The Ktunaxa Nation Council is working with its legal team to determine how a landmark Supreme Court decision last week will affect its appeal against the Jumbo Glacier Resort development west of Invermere.
On Thursday, June 26th, the Supreme Court of Canada recognized, for the first time in Canada, aboriginal title to a specific tract of land. The decision essentially makes it easier for a First Nation to establish title over lands that are culturally and spiritually significant for its people.
The case was brought forward to the Supreme Court of Canada by the Tsilhqot’in of central British Columbia after the British Columbia Court of Appeal ruled the Tsilhqot’in had Aboriginal title only in small, select spots of their traditional territory. The court’s decision granted Aboriginal title to the Tsilhqot’in people to approximately 2,000 square kilometres of land in the heart of Tsilhqot’in traditional territory, but not on reserve.
“We will no longer be an afterthought when significant developments that will have major impacts on our cultural and spiritual ways of life are proposed,” said Kathryn Teneese, chair of the Ktunaxa Nation Council.
The Ktunaxa are currently locked in legal proceedings with the B.C. government over the province’s decision to approve the development of Jumbo Glacier Resort in Ktunaxa traditional territory 55 kilometres west of Invermere, an area the First Nation refers to as Qat’muk.
To the Ktunaxa, Qat’muk has great spiritual significance as the home of the grizzly bear spirit.
In April, the B.C. Supreme Court found that the province had adequately consulted with the Ktunaxa prior to approving the four-season resort in 2012. However, the Ktunaxa feel the decision does not respect their sacred relationship with the area they know as Qat’muk, and filed an appeal in May.
Court dates have not yet been set for that appeal, Teneese said, but the Tsilhqot’in decision may affect the Ktunaxa’s case.
“Our legal counsel is doing a thorough review of the decision and looking to see if there are areas from the decision that might be helpful in our way forward. That work is underway right now,” she said.
Lawyers are working “to make reference in the appeal to a Supreme Court decision and hopefully to point out that what the court has decided in a unanimous decision is applicable in our instance.”
Meanwhile, the Tsilhqot’in decision will have an impact for First Nations in B.C., including the Ktunaxa, that are currently in treaty negotiations with the provincial and federal governments.
“We hope that it will cause both Canada and B.C. to look at their existing mandates and come to the table prepared to reach an agreement,” said Teneese. “We feel that all of the information we have been bringing forward and the positions that we have taken in our discussions with government have always been based on the same circumstances and the same understandings as the Tsilhqot’in brought forward.”
The Tsilhqot’in nation is located west of Williams Lake, in the B.C. Interior, with a population of about 3,000.

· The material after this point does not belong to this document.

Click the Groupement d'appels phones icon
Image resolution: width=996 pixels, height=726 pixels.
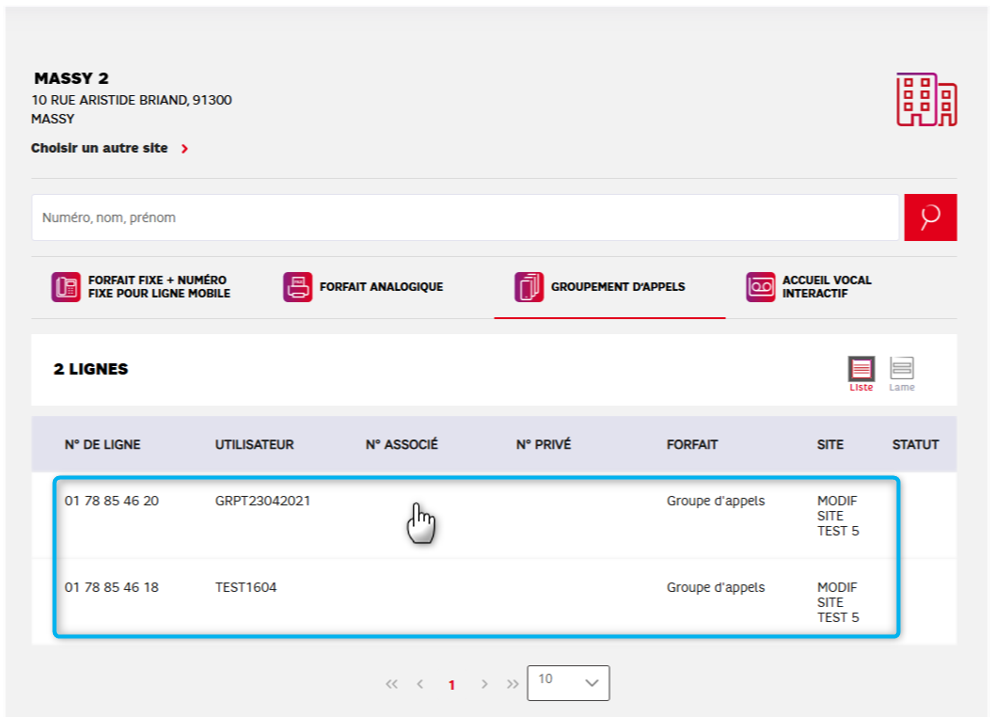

The legal case dates back decades, to a dispute over logging rights granted where Tsilhqot’in maintained traplines. Millions of dollars later, the high court has recognized aboriginal title over 1,750 square kilometres of territory.
Teneese said the Tsilhqot’in were standing firm on an issue that is relevant for First Nations across B.C.
“We have always been in strong support of what the Tsilhqot’in are doing, feeling that they were bringing forward an issue that is shared across the province by those Nations that have not concluded arrangements, either in treaty or otherwise, with the province of B.C.
“We want to thank and applaud the Tsilhqot’in people for sticking with it as long as they have.”
Teneese wanted to point out to the Ktunaxa’s neighbours that the decision provides clarity for treaty negotiations.
“People shouldn’t be fearful of this. In fact, I think it provides some greater certainty, and it’s going to help frame ongoing discussions between ourselves and our neighbours. It’s not something that is a stick; it’s a tool that we should be looking to that’s going to help us try to crystallize how things should be, and we can get rid of some unfinished business.”
The Tsilhqot’in decision places a greater burden on governments to justify economic development on aboriginal land. Title, however, is not absolute. Economic development can still go ahead on titled land without consent in cases where development is pressing, substantial and meets the Crown’s fiduciary duty, the high court ruled.